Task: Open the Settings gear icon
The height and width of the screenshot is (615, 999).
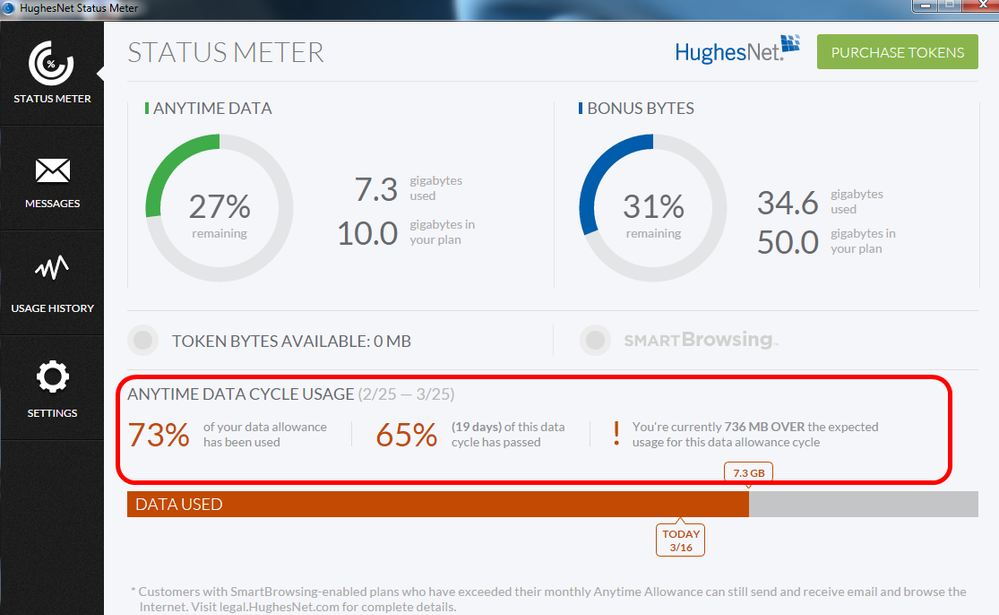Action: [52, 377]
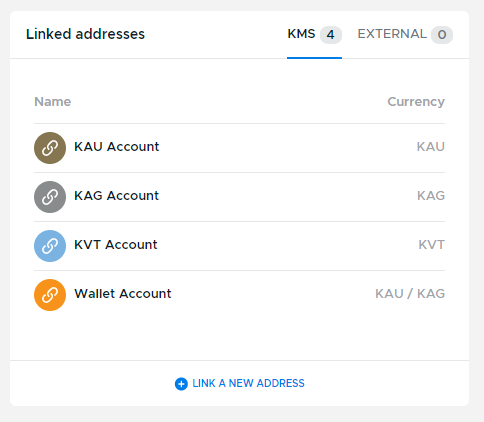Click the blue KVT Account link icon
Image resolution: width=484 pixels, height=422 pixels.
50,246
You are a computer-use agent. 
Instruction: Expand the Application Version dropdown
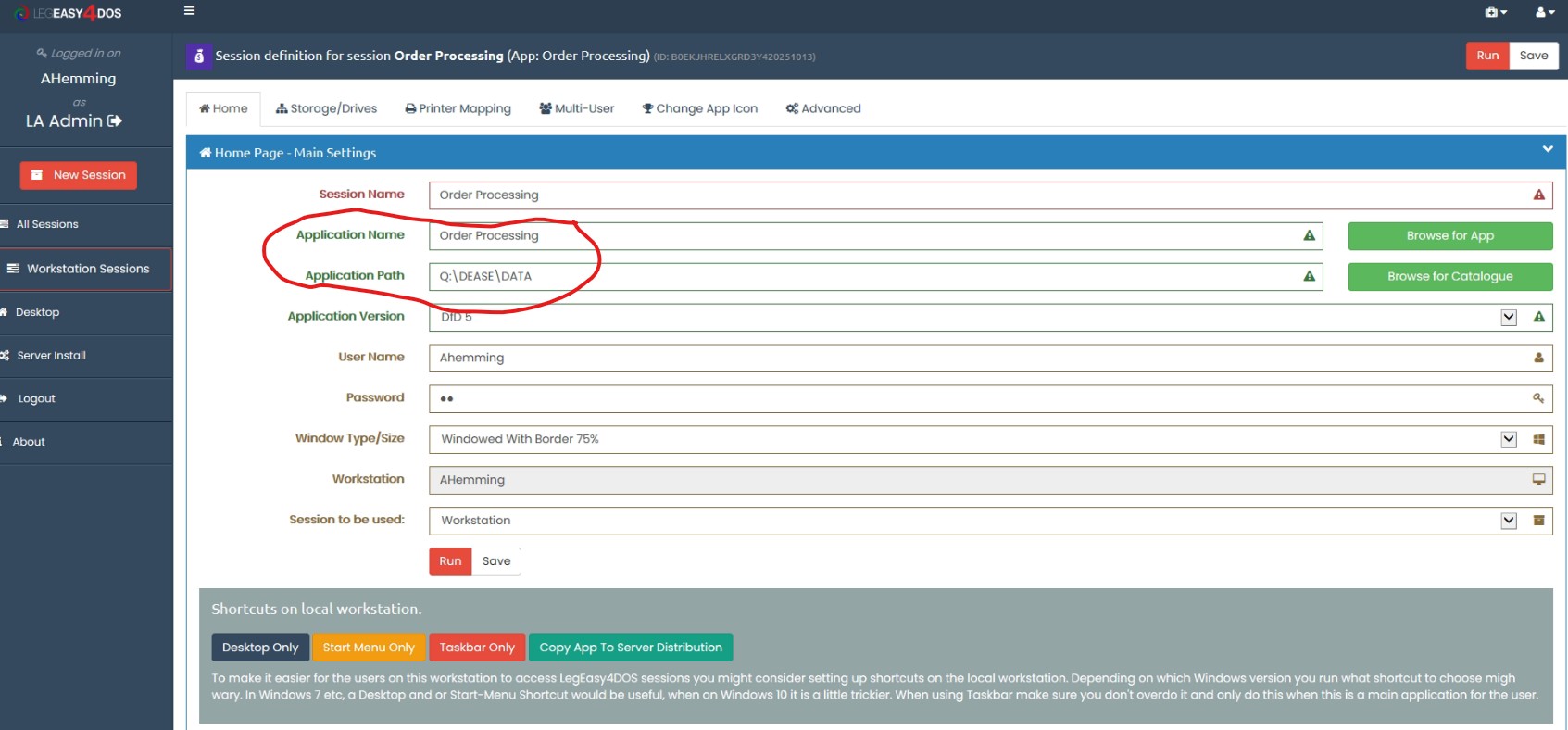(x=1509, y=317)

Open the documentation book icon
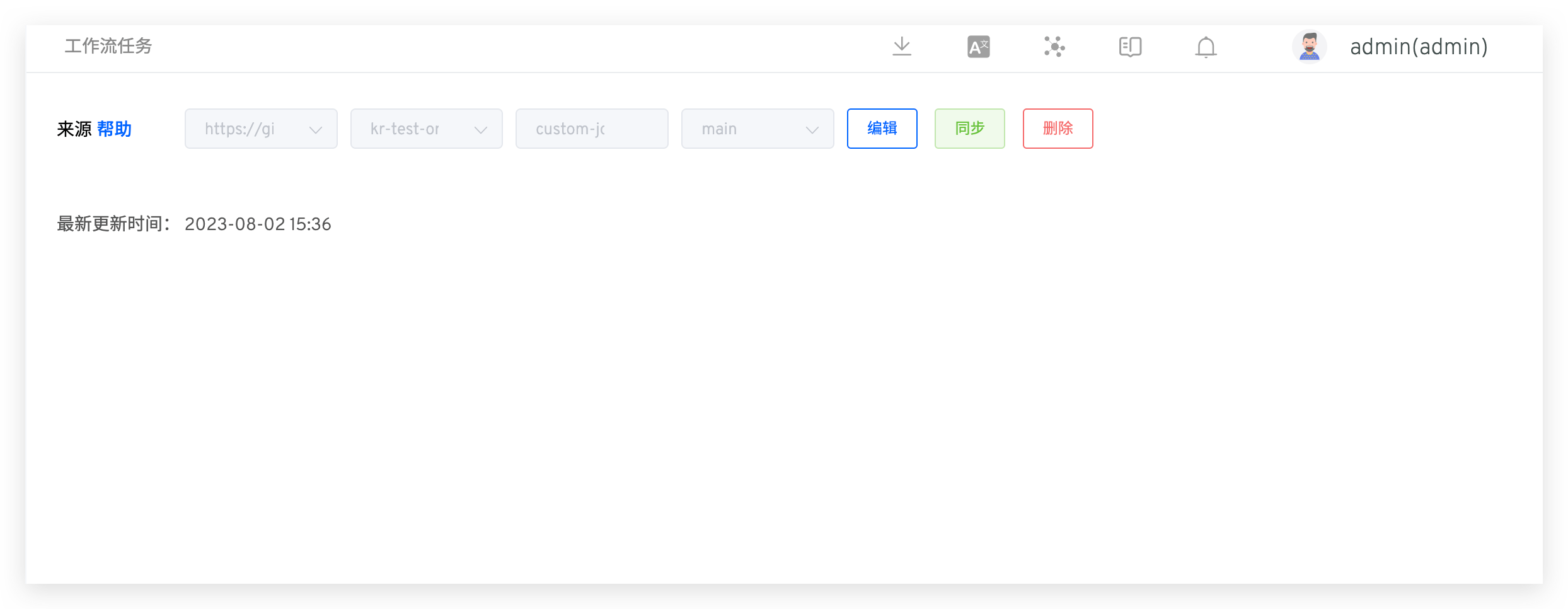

What to work on |
Your answer must be an exact copy of the records, minus any pictures.

Exercise result |
Task: Open the Settings gear icon
The height and width of the screenshot is (615, 999).
Action: [52, 377]
Click the blue KVT Account link icon
Image resolution: width=484 pixels, height=422 pixels.
50,246
You are a computer-use agent. 
Instruction: Expand the Application Version dropdown
(x=1509, y=317)

Open the documentation book icon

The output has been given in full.